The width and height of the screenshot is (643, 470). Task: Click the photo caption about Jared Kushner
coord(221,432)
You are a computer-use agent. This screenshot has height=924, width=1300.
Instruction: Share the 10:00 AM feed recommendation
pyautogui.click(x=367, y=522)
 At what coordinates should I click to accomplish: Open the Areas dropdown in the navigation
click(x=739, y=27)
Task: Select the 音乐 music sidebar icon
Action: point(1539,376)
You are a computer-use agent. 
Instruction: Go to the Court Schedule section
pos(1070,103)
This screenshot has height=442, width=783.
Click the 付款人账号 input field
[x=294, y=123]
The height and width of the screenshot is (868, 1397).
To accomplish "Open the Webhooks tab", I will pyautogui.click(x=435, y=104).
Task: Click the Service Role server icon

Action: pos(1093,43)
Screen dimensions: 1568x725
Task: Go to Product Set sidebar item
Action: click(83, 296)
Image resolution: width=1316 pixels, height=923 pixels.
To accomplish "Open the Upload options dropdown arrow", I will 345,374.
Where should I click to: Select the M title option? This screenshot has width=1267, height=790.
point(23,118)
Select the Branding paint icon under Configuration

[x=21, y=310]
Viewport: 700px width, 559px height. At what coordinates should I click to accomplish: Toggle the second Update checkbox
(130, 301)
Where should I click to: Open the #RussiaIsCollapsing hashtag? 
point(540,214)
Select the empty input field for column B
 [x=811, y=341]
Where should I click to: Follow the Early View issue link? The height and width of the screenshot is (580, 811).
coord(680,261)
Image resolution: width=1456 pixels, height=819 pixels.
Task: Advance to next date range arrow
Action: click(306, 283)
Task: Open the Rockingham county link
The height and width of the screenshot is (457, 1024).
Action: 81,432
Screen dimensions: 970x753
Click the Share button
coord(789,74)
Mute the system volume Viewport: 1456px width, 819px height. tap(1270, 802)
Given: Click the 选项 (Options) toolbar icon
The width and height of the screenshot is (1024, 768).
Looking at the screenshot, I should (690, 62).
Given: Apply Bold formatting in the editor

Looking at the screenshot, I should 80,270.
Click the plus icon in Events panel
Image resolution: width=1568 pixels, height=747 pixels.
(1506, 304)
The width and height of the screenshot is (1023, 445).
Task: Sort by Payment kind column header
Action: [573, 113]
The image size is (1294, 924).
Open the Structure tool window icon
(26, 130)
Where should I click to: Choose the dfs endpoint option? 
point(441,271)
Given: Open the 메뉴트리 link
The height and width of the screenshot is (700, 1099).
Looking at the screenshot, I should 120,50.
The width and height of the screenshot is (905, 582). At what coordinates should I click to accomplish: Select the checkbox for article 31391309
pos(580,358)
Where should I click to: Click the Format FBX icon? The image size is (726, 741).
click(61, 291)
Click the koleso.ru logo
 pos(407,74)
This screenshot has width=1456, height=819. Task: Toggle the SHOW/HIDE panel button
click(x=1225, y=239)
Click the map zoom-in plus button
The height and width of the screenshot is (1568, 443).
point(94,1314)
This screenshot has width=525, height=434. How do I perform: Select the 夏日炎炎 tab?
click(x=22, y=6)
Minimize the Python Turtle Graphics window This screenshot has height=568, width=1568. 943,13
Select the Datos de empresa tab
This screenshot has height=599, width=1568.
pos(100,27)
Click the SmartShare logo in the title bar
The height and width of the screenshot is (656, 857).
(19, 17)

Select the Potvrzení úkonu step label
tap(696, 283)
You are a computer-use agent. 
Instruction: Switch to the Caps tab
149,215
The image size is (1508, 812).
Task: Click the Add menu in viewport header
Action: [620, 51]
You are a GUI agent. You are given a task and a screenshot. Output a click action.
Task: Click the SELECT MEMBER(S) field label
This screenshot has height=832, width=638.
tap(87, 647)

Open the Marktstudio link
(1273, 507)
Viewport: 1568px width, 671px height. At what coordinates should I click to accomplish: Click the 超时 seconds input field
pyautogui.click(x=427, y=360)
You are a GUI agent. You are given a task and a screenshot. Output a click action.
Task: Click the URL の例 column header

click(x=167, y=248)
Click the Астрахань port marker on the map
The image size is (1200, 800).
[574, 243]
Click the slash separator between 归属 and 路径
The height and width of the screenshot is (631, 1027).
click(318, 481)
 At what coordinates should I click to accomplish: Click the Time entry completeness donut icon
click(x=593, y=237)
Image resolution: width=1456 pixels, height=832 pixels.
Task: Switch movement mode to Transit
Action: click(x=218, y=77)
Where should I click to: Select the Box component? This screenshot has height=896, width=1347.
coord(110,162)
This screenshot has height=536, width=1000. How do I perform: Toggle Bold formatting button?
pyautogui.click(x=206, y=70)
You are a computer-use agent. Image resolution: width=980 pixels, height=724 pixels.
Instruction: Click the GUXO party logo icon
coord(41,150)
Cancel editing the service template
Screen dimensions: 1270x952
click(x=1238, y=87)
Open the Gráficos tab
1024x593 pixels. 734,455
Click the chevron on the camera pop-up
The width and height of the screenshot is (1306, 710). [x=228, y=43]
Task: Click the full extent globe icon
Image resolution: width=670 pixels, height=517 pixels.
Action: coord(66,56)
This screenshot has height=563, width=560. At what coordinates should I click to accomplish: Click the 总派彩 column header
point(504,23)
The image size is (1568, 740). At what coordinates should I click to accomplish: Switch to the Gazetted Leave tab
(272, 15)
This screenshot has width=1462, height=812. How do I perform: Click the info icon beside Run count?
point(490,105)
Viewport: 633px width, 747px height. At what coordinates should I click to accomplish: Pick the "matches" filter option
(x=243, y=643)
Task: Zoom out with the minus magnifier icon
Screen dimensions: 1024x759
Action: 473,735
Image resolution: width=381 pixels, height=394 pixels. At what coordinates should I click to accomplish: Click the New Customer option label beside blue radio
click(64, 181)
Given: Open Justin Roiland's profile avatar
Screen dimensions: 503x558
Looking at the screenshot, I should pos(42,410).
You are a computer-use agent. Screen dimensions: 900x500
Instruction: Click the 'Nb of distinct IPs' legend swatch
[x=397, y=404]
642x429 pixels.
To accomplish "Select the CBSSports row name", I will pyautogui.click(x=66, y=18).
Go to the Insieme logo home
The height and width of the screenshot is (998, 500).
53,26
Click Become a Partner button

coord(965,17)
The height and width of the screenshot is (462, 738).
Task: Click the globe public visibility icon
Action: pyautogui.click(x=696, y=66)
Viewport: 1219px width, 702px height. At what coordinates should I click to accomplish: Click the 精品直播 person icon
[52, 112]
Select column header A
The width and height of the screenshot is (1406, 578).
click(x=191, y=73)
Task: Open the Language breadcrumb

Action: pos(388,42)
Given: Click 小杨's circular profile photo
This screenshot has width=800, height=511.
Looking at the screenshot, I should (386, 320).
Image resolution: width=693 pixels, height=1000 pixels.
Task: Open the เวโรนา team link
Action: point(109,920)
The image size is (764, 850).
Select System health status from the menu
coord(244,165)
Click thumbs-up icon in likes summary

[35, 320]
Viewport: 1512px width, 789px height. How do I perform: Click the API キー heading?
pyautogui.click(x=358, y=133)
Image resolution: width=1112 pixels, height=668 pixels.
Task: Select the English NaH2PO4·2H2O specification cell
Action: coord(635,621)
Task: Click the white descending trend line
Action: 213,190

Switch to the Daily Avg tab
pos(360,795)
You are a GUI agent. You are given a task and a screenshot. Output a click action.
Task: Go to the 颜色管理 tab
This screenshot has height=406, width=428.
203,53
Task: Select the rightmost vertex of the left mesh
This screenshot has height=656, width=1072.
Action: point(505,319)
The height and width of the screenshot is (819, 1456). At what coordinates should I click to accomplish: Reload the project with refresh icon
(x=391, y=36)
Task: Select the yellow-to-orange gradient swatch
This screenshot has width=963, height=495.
----------
* [Your instructions] Please repeat the stretch from the line containing "Switch to the Daily Avg tab" through the last of the lines, swapping "screenshot" for "screen capture" and leaving everything else unchanged.

* [Exercise answer]
Switch to the Daily Avg tab
pos(360,795)
You are a GUI agent. You are given a task and a screen capture. Output a click action.
Task: Go to the 颜色管理 tab
This screen capture has height=406, width=428.
203,53
Task: Select the rightmost vertex of the left mesh
This screen capture has height=656, width=1072.
Action: point(505,319)
The height and width of the screen capture is (819, 1456). At what coordinates should I click to accomplish: Reload the project with refresh icon
(x=391, y=36)
Task: Select the yellow-to-orange gradient swatch
This screen capture has width=963, height=495.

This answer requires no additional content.